→ **Text passage**
***
Amelia Levin outlines a few things you should know about the Payment Protection Plan and possible extension
As the House presses on with a proposed extension for the Small Business Administration’s Payment Protection Plan (PPP), we know operators and their clients have likely experienced some confusion about all the changes and back and forth. That’s why we caught up with accountant Eric Hjerpe, CPA, managing partner at Hjerpe & Tennison in Bloomington, Ill., to help us navigate these unchartered waters, as the saying goes these days. Hjerpe has been studying the CARES Act since before it was even released to the public and with such detail that he’s been called upon by other magazine writers, bankers and others looking to get the scoop and details on all the inner workings of the Act.
The ongoing problem he says, is that guidance for the CARES Act and PPP continues to change, creating confusion among everyone — from workers to bankers, lenders and other accountants. This most recent guidance from the U.S. Department of Treasury is dated May 19.
One thing should not be confused, Hjerpe says, if you are a business making $2m or less, you should be applying for PPP. However, make sure that at least 75% of the funds go toward payroll, and that you apply for loan forgiveness following the eight weeks. The Treasury Department said it will provide a “safe harbor” from audits or penalties for companies that received a loan for under $2m.
“Apply for it for its intent and purposes and it will likely be forgiven,” says Hjerpe. “It’s a great program. There are still funds available — about $150bn still remains.” To determine how much you might be eligible for, divide the amount earned as stated on your 2019 W2 or W3 by 12 and multiply by 2.5. For $100,000 in earnings, that’s just over $2,000.
***
→ **Source material**

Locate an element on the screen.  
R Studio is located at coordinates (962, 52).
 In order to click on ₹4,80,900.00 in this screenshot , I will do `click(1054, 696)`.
***
→ **Problem requirements**
Pick up the article on the Payment Protection Plan from where it stops and carry it forward.

→ **Written answer**
Not free money
FCSI executive director Wade Koehler received PPP funds for his staff (at the advice of Hjerpe & Tennison, the accountant for Koehler’s company, Forte Association Management Company. “I applied for PPP and made sure mine was for 100% payroll so I didn’t have to worry about anything illegal,” he says. “I would advise that other consultants and their restaurant clients to be careful with that. It’s not free money unless you officially get loan forgiveness.” Right now, Koehler has set aside the PPP funds and is drawing from his own operating budget and savings first.
Koehler, like Hjerpe, encourages consultants to apply for PPP because “they might not be getting hit with anything right now, but they could in about five or six months if their clients go out of business or suffer,” he says. “The consultant community has always lagged behind when it comes to recessions.”
Hjerpe, from what he’s gathered, explains that the main goal of PPP was to essentially make businesses act as the state unemployment office, almost like the “middlemen” between government funding and employers. It’s that, or employers are to go to through the traditional unemployment process, which overburdens governments.
Even if you don’t need the funds right away and have enough business savings or operating cash to pay employees, it’s still best to use that first and set aside the PPP money until your loan forgiveness application is approved, just to be on the safe side, as Koehler has done. While Hjerpe says it’s likely that funds used for rent and utilities — not payroll — will likely be forgiven, it’s not a 100% assurance at the moment, so that should be considered more like a true loan. Once approved, you can then safely roll the PPP funds into your operating budget.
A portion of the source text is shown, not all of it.